Results of the second hierarchical regression are presented in Table 5 and show that the overall model significantly predicted approximately 29% of the variance in physical function on the SPPB (R2 = .285; F9,124 = 5.50, p < .001). Greater TS of mechanical pain was found to significantly and prospectively predict poorer physical function on the SPPB (β = −.18, p = .025) after adjustment for covariates. Similar to the findings for movement-evoked pain, CPM did not significantly predict physical function on the SPPB (β = −.02, p = .826). These findings suggest that enhanced endogenous pain facilitation may also contribute to a diminished capacity for physical function in adults with cLBP (Fig. 2b). Results also revealed that poorer physical function on the SPPB was predicted by low annual household income (β = .23, p = .007), increasing age (β = −.29, p = .001), and greater depressive symptoms (β = −.24, p = .006).
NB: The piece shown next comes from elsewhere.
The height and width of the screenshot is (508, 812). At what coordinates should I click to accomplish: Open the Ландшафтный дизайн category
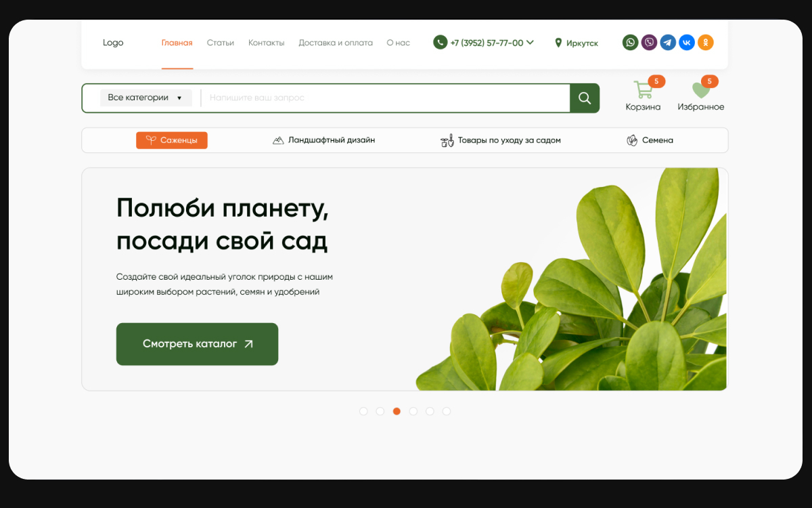pos(323,140)
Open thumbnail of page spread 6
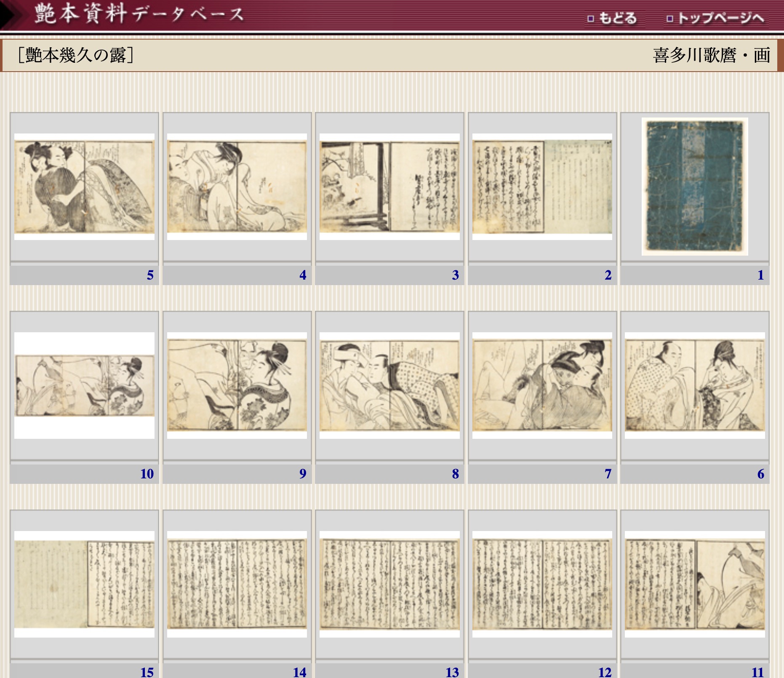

Table 5 Hierarchical multiple regression predicting physical function assessed via the Short Physical Performance Battery

Discussion

The primary objective of this study was to examine whether QST-based tests of endogenous pain modulatory balance might be useful for prospectively predicting future reports of cLBP severity – both movement-evoked pain and self-reported pain on a validated questionnaire. Experimental protocols for the assessment of endogenous pain modulatory balance included TS of mechanical pain and CPM, each assessed at the lumbar spine. TS & CPM protocols were carried out in accordance with commonly recommended methods [19, 30, 37, 38]. Our findings suggest that a pro-nociceptive pain modulatory balance, characterized by a high degree of endogenous pain facilitation (i.e., TS of mechanical pain), may be an important contributor to future episodes of movement-evoked cLBP severity and poorer physical function when assessed with the SPPB. Endogenous pain inhibition (i.e., CPM) did not significantly predict movement-evoked pain severity, which is likely attributable to the overall lack of a significant CPM effect observed in this study. Neither aspect of endogenous pain modulatory balance (TS & CPM) was found to be significantly related to either self-reported pain severity or pain interference on the BPI-SF.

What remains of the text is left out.